En una tarde calurosa en París, Alejandro Davidovich, el tenista malagueño que llegó con grandes expectativas, se encontró nuevamente con el mismo destino: la segunda ronda de Roland Garros. Por tercer año consecutivo, el vigesimoprimer favorito del torneo no pudo avanzar y se despidió ante Thiago Tirante, un jugador argentino que demuestra que a veces las sorpresas están a la vuelta de la esquina.

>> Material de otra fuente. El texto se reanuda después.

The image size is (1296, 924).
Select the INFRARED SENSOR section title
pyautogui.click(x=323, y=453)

Una batalla en la pista 14
El partido fue un verdadero tira y afloja. A pesar de sus esfuerzos, Davidovich cayó por 4-6, 7-6(4), 6-1 y 6-3. La frustración era palpable. El joven de Fuengirola apenas logró sumar un juego al final del tercer set antes de solicitar ayuda médica por molestias en su pierna izquierda. Con temperaturas rozando los 32 grados, el calor no era precisamente su aliado.

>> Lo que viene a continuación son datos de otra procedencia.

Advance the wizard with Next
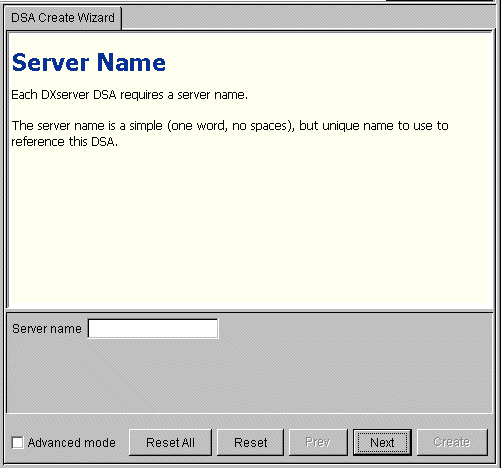Screen dimensions: 501x468 pyautogui.click(x=382, y=443)
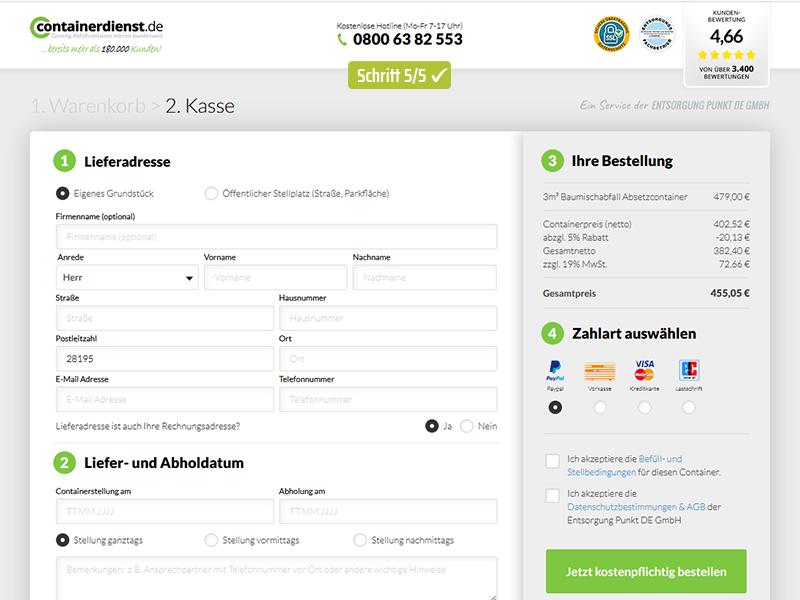Click the Postleitzahl input field
The width and height of the screenshot is (800, 600).
(164, 359)

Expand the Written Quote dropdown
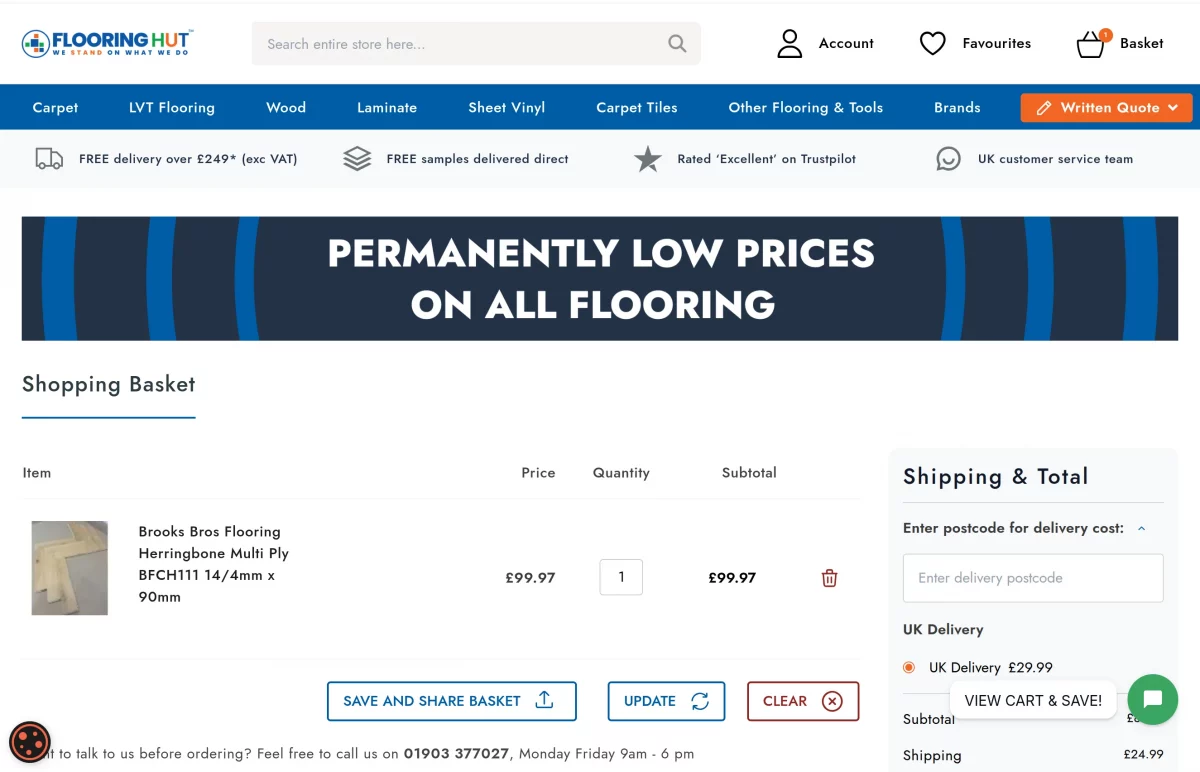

El recuerdo de aquellos cuartos de final en 2021 parecía un espejismo. Tras una primera ronda complicada frente a Damir Dzumhur, donde ya había confesado no sentirse al cien por cien, las dudas sobre su estado físico cobraron fuerza. Y aunque tuvo dos días para recuperarse entre rondas, esta vez no fue suficiente.
Tirante, por su parte, brilla como nunca en este ‘major’, logrando su mejor resultado en cinco participaciones. Ahora espera al ganador del duelo entre Pablo Carreño y Thanasi Kokkinakis. En fin, otra lección dura para Davidovich en este torneo donde los sueños pueden convertirse rápidamente en decepciones.